● **Activity**
Restating the data exactly is the whole task.

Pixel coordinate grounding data

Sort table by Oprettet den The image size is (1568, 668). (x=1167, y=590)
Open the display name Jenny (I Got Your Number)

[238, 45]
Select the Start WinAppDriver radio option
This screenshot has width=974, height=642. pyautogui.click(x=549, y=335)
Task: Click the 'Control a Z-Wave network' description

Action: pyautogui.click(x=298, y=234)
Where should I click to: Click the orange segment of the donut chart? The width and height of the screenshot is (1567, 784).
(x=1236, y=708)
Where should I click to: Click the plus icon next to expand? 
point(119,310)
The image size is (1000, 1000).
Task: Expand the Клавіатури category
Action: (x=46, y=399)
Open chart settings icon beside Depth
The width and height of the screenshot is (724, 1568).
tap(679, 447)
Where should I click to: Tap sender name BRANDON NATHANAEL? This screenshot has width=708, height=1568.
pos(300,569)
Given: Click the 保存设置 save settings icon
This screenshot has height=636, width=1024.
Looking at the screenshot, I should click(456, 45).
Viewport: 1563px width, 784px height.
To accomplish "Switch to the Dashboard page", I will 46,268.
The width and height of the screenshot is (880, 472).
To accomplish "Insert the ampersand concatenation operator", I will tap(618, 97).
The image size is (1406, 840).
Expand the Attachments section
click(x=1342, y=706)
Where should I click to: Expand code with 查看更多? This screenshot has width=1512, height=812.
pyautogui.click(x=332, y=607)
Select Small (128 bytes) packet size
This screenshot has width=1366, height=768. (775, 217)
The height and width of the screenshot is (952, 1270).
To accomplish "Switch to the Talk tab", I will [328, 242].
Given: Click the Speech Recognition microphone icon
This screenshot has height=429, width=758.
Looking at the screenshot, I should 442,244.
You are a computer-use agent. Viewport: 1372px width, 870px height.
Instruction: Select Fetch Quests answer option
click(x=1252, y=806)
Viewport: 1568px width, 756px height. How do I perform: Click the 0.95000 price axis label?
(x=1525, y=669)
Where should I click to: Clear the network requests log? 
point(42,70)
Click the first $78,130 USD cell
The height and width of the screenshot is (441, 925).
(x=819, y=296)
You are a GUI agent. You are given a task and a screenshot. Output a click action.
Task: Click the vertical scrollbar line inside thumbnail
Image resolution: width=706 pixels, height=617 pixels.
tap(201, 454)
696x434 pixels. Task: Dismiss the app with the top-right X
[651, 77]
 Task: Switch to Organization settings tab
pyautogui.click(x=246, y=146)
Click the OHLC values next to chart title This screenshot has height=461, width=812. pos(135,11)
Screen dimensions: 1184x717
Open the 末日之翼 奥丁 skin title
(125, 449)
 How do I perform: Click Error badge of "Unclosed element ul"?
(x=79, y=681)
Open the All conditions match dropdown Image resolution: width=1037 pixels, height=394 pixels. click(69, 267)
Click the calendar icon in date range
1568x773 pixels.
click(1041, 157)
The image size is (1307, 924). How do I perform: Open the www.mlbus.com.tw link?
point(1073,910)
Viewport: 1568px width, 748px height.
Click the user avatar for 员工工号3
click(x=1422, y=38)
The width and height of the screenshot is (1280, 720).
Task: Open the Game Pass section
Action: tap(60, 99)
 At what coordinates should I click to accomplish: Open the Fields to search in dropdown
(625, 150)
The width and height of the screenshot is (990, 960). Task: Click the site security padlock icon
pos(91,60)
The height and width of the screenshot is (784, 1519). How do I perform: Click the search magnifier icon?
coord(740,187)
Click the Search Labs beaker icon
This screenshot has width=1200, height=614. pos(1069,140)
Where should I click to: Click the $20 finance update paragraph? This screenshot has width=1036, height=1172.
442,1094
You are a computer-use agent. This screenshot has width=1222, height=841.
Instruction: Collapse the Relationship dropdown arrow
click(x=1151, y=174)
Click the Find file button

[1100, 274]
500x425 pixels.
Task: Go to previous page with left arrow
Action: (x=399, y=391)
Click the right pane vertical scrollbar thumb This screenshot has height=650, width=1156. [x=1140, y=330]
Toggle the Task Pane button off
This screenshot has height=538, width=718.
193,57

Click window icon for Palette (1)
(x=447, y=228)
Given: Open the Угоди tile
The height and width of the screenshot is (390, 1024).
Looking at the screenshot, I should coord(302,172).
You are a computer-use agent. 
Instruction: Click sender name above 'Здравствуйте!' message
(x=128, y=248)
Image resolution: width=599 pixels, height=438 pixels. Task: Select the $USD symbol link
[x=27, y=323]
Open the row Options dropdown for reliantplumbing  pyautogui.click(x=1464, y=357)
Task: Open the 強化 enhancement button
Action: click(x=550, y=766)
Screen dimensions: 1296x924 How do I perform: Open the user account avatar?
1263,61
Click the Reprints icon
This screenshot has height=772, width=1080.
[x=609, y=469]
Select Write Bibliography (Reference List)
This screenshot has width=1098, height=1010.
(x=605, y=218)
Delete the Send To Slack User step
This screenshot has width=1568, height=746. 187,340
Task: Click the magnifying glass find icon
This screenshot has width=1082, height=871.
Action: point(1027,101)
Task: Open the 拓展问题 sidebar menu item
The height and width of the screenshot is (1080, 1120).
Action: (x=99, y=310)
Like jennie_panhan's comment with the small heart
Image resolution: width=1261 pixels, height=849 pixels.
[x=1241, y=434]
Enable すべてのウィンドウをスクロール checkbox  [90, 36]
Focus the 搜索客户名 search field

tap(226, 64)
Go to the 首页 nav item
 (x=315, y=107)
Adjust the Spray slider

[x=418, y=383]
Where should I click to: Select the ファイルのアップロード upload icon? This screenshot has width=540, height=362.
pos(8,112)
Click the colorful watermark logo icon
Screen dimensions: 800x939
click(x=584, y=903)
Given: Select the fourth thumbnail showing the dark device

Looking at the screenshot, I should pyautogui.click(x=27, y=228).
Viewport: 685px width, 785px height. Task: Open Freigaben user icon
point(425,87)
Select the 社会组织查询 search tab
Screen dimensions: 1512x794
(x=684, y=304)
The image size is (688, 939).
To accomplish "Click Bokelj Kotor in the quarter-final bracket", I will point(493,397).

● **Your response**
Sort table by Oprettet den The image size is (1568, 668). (x=1167, y=590)
Open the display name Jenny (I Got Your Number)

[238, 45]
Select the Start WinAppDriver radio option
This screenshot has width=974, height=642. pyautogui.click(x=549, y=335)
Task: Click the 'Control a Z-Wave network' description

Action: pyautogui.click(x=298, y=234)
Where should I click to: Click the orange segment of the donut chart? The width and height of the screenshot is (1567, 784).
(x=1236, y=708)
Where should I click to: Click the plus icon next to expand? 
point(119,310)
The image size is (1000, 1000).
Task: Expand the Клавіатури category
Action: (x=46, y=399)
Open chart settings icon beside Depth
The width and height of the screenshot is (724, 1568).
tap(679, 447)
Where should I click to: Tap sender name BRANDON NATHANAEL? This screenshot has width=708, height=1568.
pos(300,569)
Given: Click the 保存设置 save settings icon
This screenshot has height=636, width=1024.
Looking at the screenshot, I should click(456, 45).
Viewport: 1563px width, 784px height.
To accomplish "Switch to the Dashboard page", I will 46,268.
The width and height of the screenshot is (880, 472).
To accomplish "Insert the ampersand concatenation operator", I will tap(618, 97).
The image size is (1406, 840).
Expand the Attachments section
click(x=1342, y=706)
Where should I click to: Expand code with 查看更多? This screenshot has width=1512, height=812.
pyautogui.click(x=332, y=607)
Select Small (128 bytes) packet size
This screenshot has width=1366, height=768. (775, 217)
The height and width of the screenshot is (952, 1270).
To accomplish "Switch to the Talk tab", I will [328, 242].
Given: Click the Speech Recognition microphone icon
This screenshot has height=429, width=758.
Looking at the screenshot, I should 442,244.
You are a computer-use agent. Viewport: 1372px width, 870px height.
Instruction: Select Fetch Quests answer option
click(x=1252, y=806)
Viewport: 1568px width, 756px height. How do I perform: Click the 0.95000 price axis label?
(x=1525, y=669)
Where should I click to: Clear the network requests log? 
point(42,70)
Click the first $78,130 USD cell
The height and width of the screenshot is (441, 925).
(x=819, y=296)
You are a GUI agent. You are given a task and a screenshot. Output a click action.
Task: Click the vertical scrollbar line inside thumbnail
Image resolution: width=706 pixels, height=617 pixels.
tap(201, 454)
696x434 pixels. Task: Dismiss the app with the top-right X
[651, 77]
 Task: Switch to Organization settings tab
pyautogui.click(x=246, y=146)
Click the OHLC values next to chart title This screenshot has height=461, width=812. pos(135,11)
Screen dimensions: 1184x717
Open the 末日之翼 奥丁 skin title
(125, 449)
 How do I perform: Click Error badge of "Unclosed element ul"?
(x=79, y=681)
Open the All conditions match dropdown Image resolution: width=1037 pixels, height=394 pixels. click(69, 267)
Click the calendar icon in date range
1568x773 pixels.
click(1041, 157)
The image size is (1307, 924). How do I perform: Open the www.mlbus.com.tw link?
point(1073,910)
Viewport: 1568px width, 748px height.
Click the user avatar for 员工工号3
click(x=1422, y=38)
The width and height of the screenshot is (1280, 720).
Task: Open the Game Pass section
Action: tap(60, 99)
 At what coordinates should I click to accomplish: Open the Fields to search in dropdown
(625, 150)
The width and height of the screenshot is (990, 960). Task: Click the site security padlock icon
pos(91,60)
The height and width of the screenshot is (784, 1519). How do I perform: Click the search magnifier icon?
coord(740,187)
Click the Search Labs beaker icon
This screenshot has width=1200, height=614. pos(1069,140)
Where should I click to: Click the $20 finance update paragraph? This screenshot has width=1036, height=1172.
442,1094
You are a computer-use agent. This screenshot has width=1222, height=841.
Instruction: Collapse the Relationship dropdown arrow
click(x=1151, y=174)
Click the Find file button

[1100, 274]
500x425 pixels.
Task: Go to previous page with left arrow
Action: (x=399, y=391)
Click the right pane vertical scrollbar thumb This screenshot has height=650, width=1156. [x=1140, y=330]
Toggle the Task Pane button off
This screenshot has height=538, width=718.
193,57

Click window icon for Palette (1)
(x=447, y=228)
Given: Open the Угоди tile
The height and width of the screenshot is (390, 1024).
Looking at the screenshot, I should coord(302,172).
You are a computer-use agent. 
Instruction: Click sender name above 'Здравствуйте!' message
(x=128, y=248)
Image resolution: width=599 pixels, height=438 pixels. Task: Select the $USD symbol link
[x=27, y=323]
Open the row Options dropdown for reliantplumbing  pyautogui.click(x=1464, y=357)
Task: Open the 強化 enhancement button
Action: click(x=550, y=766)
Screen dimensions: 1296x924 How do I perform: Open the user account avatar?
1263,61
Click the Reprints icon
This screenshot has height=772, width=1080.
[x=609, y=469]
Select Write Bibliography (Reference List)
This screenshot has width=1098, height=1010.
(x=605, y=218)
Delete the Send To Slack User step
This screenshot has width=1568, height=746. 187,340
Task: Click the magnifying glass find icon
This screenshot has width=1082, height=871.
Action: point(1027,101)
Task: Open the 拓展问题 sidebar menu item
The height and width of the screenshot is (1080, 1120).
Action: (x=99, y=310)
Like jennie_panhan's comment with the small heart
Image resolution: width=1261 pixels, height=849 pixels.
[x=1241, y=434]
Enable すべてのウィンドウをスクロール checkbox  [90, 36]
Focus the 搜索客户名 search field

tap(226, 64)
Go to the 首页 nav item
 (x=315, y=107)
Adjust the Spray slider

[x=418, y=383]
Where should I click to: Select the ファイルのアップロード upload icon? This screenshot has width=540, height=362.
pos(8,112)
Click the colorful watermark logo icon
Screen dimensions: 800x939
click(x=584, y=903)
Given: Select the fourth thumbnail showing the dark device

Looking at the screenshot, I should pyautogui.click(x=27, y=228).
Viewport: 685px width, 785px height. Task: Open Freigaben user icon
point(425,87)
Select the 社会组织查询 search tab
Screen dimensions: 1512x794
(x=684, y=304)
The image size is (688, 939).
To accomplish "Click Bokelj Kotor in the quarter-final bracket", I will point(493,397).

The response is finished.